Koridordan gelen ayak sesleriyle bütün dikkatimi koridora verdim. Karşımıza soğuk bakışlarıyla Adnan çıktı. Dikildi karşımızda öylece
"karşınızdayım" ve o an kendimden bile beklemediğim birşey yaptım. Hızlı adımlarla ilerleyip büyük bir tokat attım adama. Hepsi arkamdan gelip beni çekiştirmeye başladı
"Selin!"
"bırak!" kolumu çekmeye çalışırken adam sinirle bize doğru döndü
"ne yaptığının farkında mısın?" gülümseyerek konuşmaya devam ettim
"evet, sana tokat attım" deliye dönmüşe benziyordu, ama bunu asla yansıtmıyordu. Belinden çıkardığı silahı anlıma yasladı Anında. Başımdan akan terler bir bir yere damlıyordu.
"siz geri çekilin, Selin kalsın"
"hayır!" Emir'in titreyen sesine acımasızca cevap verdi
"yoksa Selin ölür" hepsi yavaşça geri çekildi. Kafamdaki silahı tuttum hızla
"vur! Vur hadi"! Adam silahın namlusunu çekti hemen. Asla ama asla korkmuyordum. Arkadan telaşla bağırıyorlardı.
"baba!" Adnan denen adam geldiğinden beri ilk defa konuşmuştu Furkan.
"hadi!" gözleri gözlerime bakıyordu nefretle.
"vursana beni! Vur!" tetiği daha da Sıkıca kavradı parmağı, ben ise vurması için bekliyordum. O sırada üstümüzde sahne ışığı yandı. O gün ormandaki gibi yanan sahne ışığı. Sadece ikimizin üzerindeydi. Işık yanınca daha net görmeye başladım adamı.
"sıksana hadi! Ne bekliyorsun!" o an adamın gözü arkaya kaydı. Başımdaki silahı çekmeden arkama baktım hafifçe. Furkan'ın çaresiz gözleriyle bakışıyordu. Geri önümü döndüm hızla. Adam da tekrar bana baktı.
"sık! Sende kurtul bende!" ve tam o sırada hayatımı başıma yıkan, nefesimi kesen o olay gerçekleşti
"bırak kızımı!" koşarak koridordan çıkan annemi gördüm karşımda. Kanlı canlı annem vardı, karşımdaydı, nefes alıyordu, konuşuyordu, Yürüyordu. Annem yaşıyordu.. Adam başımdaki silahı hızla çekip anneme döndü
"sana gelme demedim mi!" sahne ışığı yerine herkesi aydınlatan normal ışık geldi. Şok içinde anneme bakıyordum öylece. Halisülasyon mu görüyordum ben? Delirmiş miydim? Yoksa gerçekten annem karşımda mı duruyordu?

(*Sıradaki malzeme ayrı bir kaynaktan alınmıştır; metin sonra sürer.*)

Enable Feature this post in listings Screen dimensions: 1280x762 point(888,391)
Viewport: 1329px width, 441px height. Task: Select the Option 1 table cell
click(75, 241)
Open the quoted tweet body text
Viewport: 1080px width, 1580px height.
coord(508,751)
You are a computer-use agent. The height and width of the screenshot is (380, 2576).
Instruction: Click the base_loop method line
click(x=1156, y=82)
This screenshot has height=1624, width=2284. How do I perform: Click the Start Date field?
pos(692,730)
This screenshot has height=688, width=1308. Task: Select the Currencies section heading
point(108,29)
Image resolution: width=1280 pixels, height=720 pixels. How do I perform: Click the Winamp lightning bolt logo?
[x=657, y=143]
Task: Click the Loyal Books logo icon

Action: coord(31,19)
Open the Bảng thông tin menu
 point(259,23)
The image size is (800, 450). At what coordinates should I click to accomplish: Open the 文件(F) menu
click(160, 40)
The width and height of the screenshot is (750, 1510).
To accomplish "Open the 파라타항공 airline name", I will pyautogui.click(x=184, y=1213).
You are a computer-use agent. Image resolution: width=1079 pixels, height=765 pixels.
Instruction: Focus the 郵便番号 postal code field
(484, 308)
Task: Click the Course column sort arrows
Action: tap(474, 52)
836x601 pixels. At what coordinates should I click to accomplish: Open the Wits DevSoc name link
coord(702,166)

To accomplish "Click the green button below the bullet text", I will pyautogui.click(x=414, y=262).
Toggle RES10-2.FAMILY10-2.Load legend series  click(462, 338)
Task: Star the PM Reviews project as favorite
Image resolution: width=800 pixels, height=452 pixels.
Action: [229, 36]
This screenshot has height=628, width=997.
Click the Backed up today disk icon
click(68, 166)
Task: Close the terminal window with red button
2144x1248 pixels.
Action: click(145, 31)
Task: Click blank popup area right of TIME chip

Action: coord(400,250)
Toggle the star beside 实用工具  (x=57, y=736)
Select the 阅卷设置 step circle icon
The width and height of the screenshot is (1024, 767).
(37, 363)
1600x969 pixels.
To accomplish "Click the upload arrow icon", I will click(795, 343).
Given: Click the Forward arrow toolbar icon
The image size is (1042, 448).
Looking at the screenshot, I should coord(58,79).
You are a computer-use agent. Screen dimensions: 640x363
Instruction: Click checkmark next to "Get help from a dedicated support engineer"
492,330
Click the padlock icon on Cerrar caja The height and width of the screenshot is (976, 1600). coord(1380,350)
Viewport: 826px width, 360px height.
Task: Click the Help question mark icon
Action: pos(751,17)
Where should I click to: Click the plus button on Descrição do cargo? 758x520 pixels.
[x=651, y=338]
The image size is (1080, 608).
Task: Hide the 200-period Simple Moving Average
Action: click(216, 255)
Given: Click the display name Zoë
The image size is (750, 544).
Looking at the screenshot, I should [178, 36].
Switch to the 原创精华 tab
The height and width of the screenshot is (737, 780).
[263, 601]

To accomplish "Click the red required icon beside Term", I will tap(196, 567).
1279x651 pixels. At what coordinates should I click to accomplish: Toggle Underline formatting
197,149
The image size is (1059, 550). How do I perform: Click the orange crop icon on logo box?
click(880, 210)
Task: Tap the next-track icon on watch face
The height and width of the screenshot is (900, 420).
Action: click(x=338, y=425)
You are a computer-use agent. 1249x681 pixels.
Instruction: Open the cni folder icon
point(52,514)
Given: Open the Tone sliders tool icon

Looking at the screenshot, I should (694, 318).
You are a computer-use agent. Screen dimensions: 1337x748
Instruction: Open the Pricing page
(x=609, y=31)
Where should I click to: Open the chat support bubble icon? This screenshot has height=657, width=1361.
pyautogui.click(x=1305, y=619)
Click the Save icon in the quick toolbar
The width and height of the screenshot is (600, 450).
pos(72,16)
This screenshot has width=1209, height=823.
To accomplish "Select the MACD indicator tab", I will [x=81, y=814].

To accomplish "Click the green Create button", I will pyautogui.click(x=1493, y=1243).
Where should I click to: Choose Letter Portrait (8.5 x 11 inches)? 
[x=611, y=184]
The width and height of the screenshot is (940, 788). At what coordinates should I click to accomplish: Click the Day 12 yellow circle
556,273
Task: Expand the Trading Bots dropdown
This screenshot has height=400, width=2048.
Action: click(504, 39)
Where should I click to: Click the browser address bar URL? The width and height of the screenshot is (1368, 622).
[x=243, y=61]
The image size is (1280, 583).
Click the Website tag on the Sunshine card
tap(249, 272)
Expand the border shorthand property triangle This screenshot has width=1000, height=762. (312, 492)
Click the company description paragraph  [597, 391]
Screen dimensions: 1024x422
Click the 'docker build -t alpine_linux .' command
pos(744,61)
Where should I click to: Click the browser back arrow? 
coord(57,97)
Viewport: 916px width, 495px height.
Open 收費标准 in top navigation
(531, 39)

"anne.." ağzımdan sadece tek bir kelime çıkabildi. Şuan ne olduğunu, ne hissedeceğimi, ne düşüneceğimi bile bilmiyordum.
"kızım!" annem bana doğru koşarken adam onu durdurdu.
"sarılamazsın!" adam annemi tutup ittirdiği sırada korkuyla bağırdım
"anne!" annemin gözünden yaşlar süzülmeye başladı
"derdin ne be adam! Almadın mı hırsını!"
"almadım, sen ve kocan ölene kadar da almayacağım. Ardından hepsini öldüreceğim" Tam o sırada babam geldi diğer koridordan.
"Zuhal.."
"Fırat.." birbirlerine duygulu duygulu bakarken araya girdim
"ne oluyor burada!"
"çocukları ve karımı bırak gidelim! Yapma artık manyak herif!" o an kafamda birşeyi netleştiridim.adamın derdini annem de biliyordu babamda. İyi ama nasıl..?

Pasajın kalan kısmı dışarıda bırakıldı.